BY DOUG WERNERT
Weekend Editor
Published February 17, 2005
The Michigan Daily: Hi, is Sarah there?
More like this
Random: Yeah! Who is this?
TMD: Hi, I’m calling from The Michigan Daily and you’ve been selected to do this week’s Random Student Interview.
R: Oh, OK.
TMD: Do you got a few minutes?
R: Yeah.
TMD: And you want to do it?
R: Sure.
TMD: This is good. All right, first off: How’s it going and how was your weekend?
R: It was good.
TMD: What did you do?
R: I went to my friend’s house.
TMD: And what did you do there?
R: We hung around. We listened to music and danced.
TMD: Oh, you danced? To what kind of songs?
R: Well it was a Puerto Rican party so it was all Spanish music.
TMD: Oh, that’s pretty cool. Was there any Ricky Martin?
R: No, there wasn’t.
TMD: OK. Well, whatever. It’s good that you danced. Let’s get on to the real interview. First question: what is your favorite kind of Dum-Dum sucker?
R: Grape.
TMD: You don’t like any of the fancier ones like root beer or butterscotch or anything?
R: No, not really.
TMD: How many licks does it take to get to the Tootsie roll center of a Tootsie pop?
R: Not sure.
TMD: Haven’t you ever seen the commercial?
R: I have.
TMD: Well, they tell you in the commercial.
R: Oh, three.
TMD: Do you think there’s any sexual connotation to it?
R: I don’t think so.

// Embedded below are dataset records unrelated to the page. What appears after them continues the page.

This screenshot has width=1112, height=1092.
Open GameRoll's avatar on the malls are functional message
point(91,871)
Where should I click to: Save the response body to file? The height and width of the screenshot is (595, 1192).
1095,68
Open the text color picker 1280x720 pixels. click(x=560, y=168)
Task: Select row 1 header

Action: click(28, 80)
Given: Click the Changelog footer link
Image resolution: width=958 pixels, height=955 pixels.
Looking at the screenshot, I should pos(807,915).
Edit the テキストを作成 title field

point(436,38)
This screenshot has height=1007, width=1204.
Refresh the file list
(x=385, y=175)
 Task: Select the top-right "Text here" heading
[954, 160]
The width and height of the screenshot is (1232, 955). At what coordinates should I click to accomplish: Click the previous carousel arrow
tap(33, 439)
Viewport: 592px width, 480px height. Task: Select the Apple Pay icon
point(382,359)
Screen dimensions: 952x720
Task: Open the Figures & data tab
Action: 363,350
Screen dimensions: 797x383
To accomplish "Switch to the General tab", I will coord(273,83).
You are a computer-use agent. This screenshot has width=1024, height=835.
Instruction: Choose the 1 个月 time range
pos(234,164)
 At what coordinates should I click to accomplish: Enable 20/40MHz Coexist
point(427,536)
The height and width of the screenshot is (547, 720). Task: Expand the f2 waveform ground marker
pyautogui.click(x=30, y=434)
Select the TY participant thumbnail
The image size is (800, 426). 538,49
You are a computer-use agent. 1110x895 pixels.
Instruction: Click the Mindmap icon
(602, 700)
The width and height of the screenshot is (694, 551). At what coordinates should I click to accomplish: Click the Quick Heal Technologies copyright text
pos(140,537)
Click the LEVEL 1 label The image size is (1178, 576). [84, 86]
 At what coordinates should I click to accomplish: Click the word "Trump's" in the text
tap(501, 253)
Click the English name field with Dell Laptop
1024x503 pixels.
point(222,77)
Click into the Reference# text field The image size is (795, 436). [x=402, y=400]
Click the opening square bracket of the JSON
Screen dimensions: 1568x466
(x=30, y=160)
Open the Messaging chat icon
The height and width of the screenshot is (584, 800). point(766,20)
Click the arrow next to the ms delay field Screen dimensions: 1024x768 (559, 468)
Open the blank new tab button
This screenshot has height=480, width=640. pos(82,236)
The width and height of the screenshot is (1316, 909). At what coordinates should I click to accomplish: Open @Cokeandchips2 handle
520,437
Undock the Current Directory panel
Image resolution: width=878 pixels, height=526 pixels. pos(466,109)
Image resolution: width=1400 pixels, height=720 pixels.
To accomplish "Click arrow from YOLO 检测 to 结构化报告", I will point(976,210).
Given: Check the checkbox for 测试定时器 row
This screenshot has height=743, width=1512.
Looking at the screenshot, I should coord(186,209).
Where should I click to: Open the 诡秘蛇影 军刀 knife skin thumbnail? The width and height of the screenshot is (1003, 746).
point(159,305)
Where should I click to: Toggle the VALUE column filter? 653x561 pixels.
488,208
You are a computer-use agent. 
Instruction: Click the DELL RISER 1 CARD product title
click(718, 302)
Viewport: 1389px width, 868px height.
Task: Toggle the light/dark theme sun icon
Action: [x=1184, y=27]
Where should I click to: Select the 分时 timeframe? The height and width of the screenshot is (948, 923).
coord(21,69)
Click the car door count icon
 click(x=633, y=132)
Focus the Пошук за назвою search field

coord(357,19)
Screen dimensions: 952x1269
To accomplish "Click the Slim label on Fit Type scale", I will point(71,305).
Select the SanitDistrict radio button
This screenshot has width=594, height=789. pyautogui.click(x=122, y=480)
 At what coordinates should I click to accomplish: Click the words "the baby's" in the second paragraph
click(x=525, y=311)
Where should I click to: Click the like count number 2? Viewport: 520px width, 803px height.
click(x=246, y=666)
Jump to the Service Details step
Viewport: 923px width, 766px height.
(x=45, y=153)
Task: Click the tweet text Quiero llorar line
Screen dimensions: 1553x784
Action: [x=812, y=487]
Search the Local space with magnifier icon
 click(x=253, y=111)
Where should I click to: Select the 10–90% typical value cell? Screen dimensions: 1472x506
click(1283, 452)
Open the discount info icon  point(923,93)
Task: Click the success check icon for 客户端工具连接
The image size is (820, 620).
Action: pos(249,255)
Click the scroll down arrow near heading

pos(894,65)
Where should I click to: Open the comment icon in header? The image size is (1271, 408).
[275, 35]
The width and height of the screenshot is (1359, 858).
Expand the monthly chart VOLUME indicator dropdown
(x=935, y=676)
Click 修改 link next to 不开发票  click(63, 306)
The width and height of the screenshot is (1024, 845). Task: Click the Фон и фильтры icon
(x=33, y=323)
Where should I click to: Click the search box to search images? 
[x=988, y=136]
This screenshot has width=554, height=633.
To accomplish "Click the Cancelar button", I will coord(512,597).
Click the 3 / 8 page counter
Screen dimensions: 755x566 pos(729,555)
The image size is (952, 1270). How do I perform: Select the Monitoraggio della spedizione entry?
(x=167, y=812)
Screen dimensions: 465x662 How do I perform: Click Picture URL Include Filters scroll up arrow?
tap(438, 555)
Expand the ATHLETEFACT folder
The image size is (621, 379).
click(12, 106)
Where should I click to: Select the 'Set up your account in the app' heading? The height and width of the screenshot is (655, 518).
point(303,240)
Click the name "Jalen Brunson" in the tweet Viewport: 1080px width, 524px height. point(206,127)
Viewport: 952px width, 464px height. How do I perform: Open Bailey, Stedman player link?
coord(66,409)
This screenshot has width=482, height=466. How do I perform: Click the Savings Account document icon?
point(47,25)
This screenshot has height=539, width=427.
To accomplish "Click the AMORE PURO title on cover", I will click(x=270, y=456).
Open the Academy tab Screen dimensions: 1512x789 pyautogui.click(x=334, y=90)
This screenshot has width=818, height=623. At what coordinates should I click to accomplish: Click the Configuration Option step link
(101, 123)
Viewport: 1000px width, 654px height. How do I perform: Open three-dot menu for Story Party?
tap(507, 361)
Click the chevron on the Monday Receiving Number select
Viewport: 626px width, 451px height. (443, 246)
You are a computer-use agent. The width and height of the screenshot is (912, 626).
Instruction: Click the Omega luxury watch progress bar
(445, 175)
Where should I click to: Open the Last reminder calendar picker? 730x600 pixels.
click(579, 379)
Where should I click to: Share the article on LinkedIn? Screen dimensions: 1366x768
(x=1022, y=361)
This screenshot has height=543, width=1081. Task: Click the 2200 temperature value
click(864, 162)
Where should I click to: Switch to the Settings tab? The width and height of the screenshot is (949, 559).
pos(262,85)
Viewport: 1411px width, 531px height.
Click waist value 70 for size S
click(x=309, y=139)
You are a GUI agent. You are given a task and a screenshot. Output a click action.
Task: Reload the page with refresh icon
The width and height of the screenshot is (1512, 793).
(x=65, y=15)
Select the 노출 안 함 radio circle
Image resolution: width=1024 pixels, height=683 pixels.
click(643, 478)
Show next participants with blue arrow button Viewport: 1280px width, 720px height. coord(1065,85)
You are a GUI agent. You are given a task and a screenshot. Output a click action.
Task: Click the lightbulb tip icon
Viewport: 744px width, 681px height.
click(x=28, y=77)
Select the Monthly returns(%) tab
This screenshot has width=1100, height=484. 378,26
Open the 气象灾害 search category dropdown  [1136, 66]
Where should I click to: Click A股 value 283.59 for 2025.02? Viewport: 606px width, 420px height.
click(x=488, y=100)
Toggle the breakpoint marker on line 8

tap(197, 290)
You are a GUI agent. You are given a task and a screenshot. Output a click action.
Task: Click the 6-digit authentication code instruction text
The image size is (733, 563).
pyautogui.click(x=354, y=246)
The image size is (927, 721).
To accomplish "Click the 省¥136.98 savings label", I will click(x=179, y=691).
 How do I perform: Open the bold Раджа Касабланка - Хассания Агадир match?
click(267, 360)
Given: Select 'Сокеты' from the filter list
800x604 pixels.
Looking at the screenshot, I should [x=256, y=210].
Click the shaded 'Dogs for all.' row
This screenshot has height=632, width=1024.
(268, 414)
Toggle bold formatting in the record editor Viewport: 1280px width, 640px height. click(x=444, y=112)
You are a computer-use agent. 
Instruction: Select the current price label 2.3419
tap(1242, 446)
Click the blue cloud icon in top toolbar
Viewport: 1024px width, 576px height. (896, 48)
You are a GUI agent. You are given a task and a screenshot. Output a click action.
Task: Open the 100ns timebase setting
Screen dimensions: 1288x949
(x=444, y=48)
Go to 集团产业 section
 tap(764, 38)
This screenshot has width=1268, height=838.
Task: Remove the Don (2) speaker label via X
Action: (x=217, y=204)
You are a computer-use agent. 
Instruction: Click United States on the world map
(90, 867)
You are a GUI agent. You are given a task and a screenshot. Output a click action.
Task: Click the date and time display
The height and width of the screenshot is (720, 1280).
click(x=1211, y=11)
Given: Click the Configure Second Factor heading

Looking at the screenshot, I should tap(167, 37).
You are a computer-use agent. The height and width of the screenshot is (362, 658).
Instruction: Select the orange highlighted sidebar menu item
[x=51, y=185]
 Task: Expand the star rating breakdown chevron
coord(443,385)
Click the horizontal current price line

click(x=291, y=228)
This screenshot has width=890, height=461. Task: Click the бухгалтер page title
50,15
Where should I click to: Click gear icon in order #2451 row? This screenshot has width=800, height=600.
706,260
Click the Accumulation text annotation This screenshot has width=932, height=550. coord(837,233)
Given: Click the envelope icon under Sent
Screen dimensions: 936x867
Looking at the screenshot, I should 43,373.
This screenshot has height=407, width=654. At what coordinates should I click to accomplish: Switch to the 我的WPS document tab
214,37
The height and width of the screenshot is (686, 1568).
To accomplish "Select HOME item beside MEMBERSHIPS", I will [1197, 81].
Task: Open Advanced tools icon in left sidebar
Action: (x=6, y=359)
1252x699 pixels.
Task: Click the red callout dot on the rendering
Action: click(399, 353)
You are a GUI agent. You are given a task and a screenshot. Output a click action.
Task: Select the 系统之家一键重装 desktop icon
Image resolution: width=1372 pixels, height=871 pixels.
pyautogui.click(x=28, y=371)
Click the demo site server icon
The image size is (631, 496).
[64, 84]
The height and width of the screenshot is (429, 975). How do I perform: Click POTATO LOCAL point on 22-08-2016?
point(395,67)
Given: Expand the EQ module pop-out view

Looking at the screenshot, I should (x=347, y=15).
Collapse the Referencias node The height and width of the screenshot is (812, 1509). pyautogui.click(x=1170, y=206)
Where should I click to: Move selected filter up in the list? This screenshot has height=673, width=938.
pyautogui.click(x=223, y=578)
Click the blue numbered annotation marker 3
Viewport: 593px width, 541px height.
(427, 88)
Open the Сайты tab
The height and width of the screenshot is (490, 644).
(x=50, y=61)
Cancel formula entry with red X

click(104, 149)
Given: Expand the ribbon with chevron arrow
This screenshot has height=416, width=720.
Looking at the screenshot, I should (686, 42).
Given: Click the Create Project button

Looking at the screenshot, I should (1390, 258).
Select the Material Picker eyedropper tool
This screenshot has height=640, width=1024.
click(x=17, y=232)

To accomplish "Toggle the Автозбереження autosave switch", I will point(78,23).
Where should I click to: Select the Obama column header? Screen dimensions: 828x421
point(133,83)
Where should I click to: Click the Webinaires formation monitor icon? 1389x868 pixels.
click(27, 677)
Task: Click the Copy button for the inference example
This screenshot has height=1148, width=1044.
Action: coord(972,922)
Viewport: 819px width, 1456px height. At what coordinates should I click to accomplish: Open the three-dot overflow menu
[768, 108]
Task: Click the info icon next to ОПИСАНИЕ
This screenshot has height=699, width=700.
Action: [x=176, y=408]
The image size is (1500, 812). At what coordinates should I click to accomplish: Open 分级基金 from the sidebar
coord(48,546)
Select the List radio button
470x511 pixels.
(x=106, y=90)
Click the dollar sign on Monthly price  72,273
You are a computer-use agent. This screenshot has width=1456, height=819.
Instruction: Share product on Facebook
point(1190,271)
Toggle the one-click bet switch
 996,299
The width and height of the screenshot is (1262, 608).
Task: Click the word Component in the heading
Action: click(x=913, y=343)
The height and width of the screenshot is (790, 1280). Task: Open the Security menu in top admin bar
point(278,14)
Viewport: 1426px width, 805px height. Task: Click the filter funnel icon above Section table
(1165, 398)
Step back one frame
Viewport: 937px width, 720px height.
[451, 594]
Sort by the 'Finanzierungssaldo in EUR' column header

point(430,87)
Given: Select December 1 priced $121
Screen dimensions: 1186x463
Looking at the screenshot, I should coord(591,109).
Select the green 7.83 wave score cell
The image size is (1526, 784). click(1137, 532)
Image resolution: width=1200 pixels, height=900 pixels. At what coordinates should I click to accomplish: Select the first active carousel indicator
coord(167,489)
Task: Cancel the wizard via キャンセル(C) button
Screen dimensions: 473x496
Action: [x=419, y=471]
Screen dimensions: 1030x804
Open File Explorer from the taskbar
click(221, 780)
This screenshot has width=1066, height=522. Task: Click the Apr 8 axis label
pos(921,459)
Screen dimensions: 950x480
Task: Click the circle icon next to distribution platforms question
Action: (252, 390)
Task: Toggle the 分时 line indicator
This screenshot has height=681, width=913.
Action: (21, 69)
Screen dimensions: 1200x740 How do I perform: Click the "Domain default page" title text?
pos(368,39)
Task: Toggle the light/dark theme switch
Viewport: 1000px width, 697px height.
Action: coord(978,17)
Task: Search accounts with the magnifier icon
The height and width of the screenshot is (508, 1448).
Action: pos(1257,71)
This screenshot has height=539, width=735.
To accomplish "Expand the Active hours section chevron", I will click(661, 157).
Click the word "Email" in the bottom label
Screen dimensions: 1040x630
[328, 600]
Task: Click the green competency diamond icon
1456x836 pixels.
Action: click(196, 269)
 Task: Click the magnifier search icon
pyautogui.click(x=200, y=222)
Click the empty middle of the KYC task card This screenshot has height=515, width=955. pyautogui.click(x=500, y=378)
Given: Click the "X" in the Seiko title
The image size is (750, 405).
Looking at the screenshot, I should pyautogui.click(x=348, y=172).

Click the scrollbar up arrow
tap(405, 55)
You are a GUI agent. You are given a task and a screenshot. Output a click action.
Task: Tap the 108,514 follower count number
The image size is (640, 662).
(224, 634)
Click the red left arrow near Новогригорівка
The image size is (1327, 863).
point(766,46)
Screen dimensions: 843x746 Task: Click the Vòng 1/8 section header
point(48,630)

I never thought of that, but I was a little kid when I saw the commercial.
TMD: Well, so was I, but now being older, I think about that more. Like the sexual part and stuff.
R: No, not me. I never really thought about it.
TMD: If you were in porn, what would your porn name be? You can take your porn name by taking your middle name and the street you live on.
R: Haha, it would be Stapercenti Griggs.
TMD: What?
R: Stapercenti Griggs. My mom’s maiden name is my middle name.
TMD: Oh really? I don’t even know how to spell that.
R: You can do Stape Griggs, I guess.
TMD: Stape Griggs?
R: Yeah.
TMD: Do you think that porn actress could get a lot of men excited?
R: Not really.
TMD: Not with a name like that. What if her name was something like Chandelier McPherson? Would that be better?
R: A little better, yeah.
TMD: Who was your favorite Batman villain?
R: The Joker.
TMD: Did you find it weird that there was both a Joker and a Riddler? Did you really think there was a need for two?
R: They were different.
TMD: Yeah, but they pretty much did the same thing.
R: Yeah, but the Riddler was funny and the Joker was creepy so it’s all good.
TMD: Yeah, that’s true. Why do you think Batman needed Robin?
R: All superheroes need a little sidekick guy.
TMD: Yeah, but Superman didn’t have a sidekick.
R: But Superman controlled the world. I don’t know.
TMD: But Batman controlled Gotham.
R: Which was a freakishly scary town.
TMD: Yeah, it was. And for some reason it looked a lot like New York City, didn’t it?
R: Yeah, it did a little bit. Mmm hmmm.
TMD: Do you think “My Happy Ending” by Avril Lavigne is the ultimate breakup song?
R: I don’t know that one off the top of my head.
TMD: You’ve never heard that song?
R: I think I have. I don’t remember how it goes.
TMD: It’s very bitter.
R: Do you want to sing it to me?
TMD: Sure, it’s like (singing) You were everything, everything …
R: Oh!
TMD: So you’ve heard it? Do you think that’s a good angry song?
R: Not really.
TMD: Why did you cut me off after only singing about a line?
R: Haha, because I remembered it. Would you like to sing the rest of it?
TMD: Not really. Are you insulting my singing ability?
R: No, I just caught on to it.
TMD: I’m known as the white man’s Luther Vandross.
R: That’s awesome.
TMD: It is awesome. Do you ever watch “Winnie the Pooh?”
R: I used to.
TMD: Why didn’t Winnie the Pooh ever wear pants?
R: The same reason Donald Duck didn’t wear pants.
TMD: That is the perfect follow-up answer, because they wore shirts, did they not? But you don’t see them wearing pants. Don’t you think that was kind of weird?
R: Yeah, it was a little creepy.
TMD: And why did Winnie the Pooh have that dumb name?